La traduction dans l'Antiquité

10 February 2009
La traduction dans l'Antiquité

Si les Grecs n'ont jamais jugé utile d'importer des œuvres littéraires étrangères, les Romains, au contraire, ont eu fréquemment recours à la traduction. A Rome, certains auteurs traducteurs, comme Catulle, se sont montrés de fervents défenseurs de la fidélité à l'original. Mais la plupart des Latins ont préféré une certaine liberté dans leur travail, réalisant ainsi des œuvres artistiques adaptées à leur culture.

Narcissisme grec

À la fin du Ve s., lorsque les textes littéraires passent du domaine oral à la forme écrite, les Grecs disposent d'un patrimoine littéraire d’une richesse considérable qui ne demande pas à être enrichi par des œuvres étrangères traduites. Les cultures étrangères ne les intéressent généralement pas : « Ils n’admirent que leurs propres réalisations », dit Tacite (Ann., II, 88). Les Grecs restent donc monoglottes pendant toute leur histoire.

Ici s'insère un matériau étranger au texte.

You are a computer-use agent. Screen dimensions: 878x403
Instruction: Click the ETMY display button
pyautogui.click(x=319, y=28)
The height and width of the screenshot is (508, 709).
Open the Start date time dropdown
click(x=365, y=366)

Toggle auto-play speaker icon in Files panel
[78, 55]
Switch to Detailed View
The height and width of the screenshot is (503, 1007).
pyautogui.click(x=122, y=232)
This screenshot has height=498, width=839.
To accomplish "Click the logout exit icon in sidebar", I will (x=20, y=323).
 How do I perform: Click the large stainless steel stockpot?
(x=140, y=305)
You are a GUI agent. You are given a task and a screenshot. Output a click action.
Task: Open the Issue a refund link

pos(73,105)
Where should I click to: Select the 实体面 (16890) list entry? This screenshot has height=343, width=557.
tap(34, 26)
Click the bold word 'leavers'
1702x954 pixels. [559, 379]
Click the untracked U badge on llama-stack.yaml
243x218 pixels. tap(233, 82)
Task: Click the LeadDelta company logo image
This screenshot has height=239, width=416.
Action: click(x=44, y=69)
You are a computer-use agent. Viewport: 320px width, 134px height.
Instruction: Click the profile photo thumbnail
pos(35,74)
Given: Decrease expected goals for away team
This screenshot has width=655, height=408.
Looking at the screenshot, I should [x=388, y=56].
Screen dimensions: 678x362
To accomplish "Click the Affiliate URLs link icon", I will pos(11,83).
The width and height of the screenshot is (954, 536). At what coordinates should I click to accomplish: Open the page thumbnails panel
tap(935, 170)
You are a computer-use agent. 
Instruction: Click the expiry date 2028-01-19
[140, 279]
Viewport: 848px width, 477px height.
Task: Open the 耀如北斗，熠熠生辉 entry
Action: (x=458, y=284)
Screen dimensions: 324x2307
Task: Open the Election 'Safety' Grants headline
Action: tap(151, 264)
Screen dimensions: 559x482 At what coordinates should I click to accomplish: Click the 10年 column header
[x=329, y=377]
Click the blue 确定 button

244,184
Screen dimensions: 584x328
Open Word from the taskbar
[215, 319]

Les Romains, inventeurs de la traduction littéraire

Il en va bien autrement du côté de Rome. À l’époque des guerres puniques, les Romains s’ouvrent à la culture grecque. La traduction représente le versant littéraire de leur étonnante capacité d’assimilation, bien observée par l’historien Polybe (VI, 25, 11).

En raison de leurs contacts avec de nombreuses autres cultures, les Romains ont pratiqué la traduction orale (interpretari). Les interprètes étaient nombreux à Rome et dans les provinces. Cicéron dit qu’il y a toujours quelqu’un qui demande un interprète au Sénat. Les Romains ont aussi connu la traduction de textes techniques, représentée par le traité d’agriculture du carthaginois Magon, traduit du punique durant la seconde moitié du IIe s. sur l’ordre du Sénat. Mais leur spécificité est d’avoir été les «inventeurs» de la traduction littéraire ou artistique (uertere), inconnue des Grecs.

En effet, lorsqu’ils traduisent une œuvre littéraire, les Latins ne se l’approprient pas telle quelle, mais s’efforcent de l’adapter à leur mentalité. Telle est l’attitude des premiers poètes de Rome originaires d’un milieu grec ou de culture grecque.

Il ne faut pas se méprendre sur le sens du mot «traduire» chez les Romains. Les latins pratiquent la traduction littéraire, qui a pour but non seulement de rendre l’équivalence sémantique (comme la traduction de textes techniques), mais aussi d’être attentif aux aspects stylistiques du message.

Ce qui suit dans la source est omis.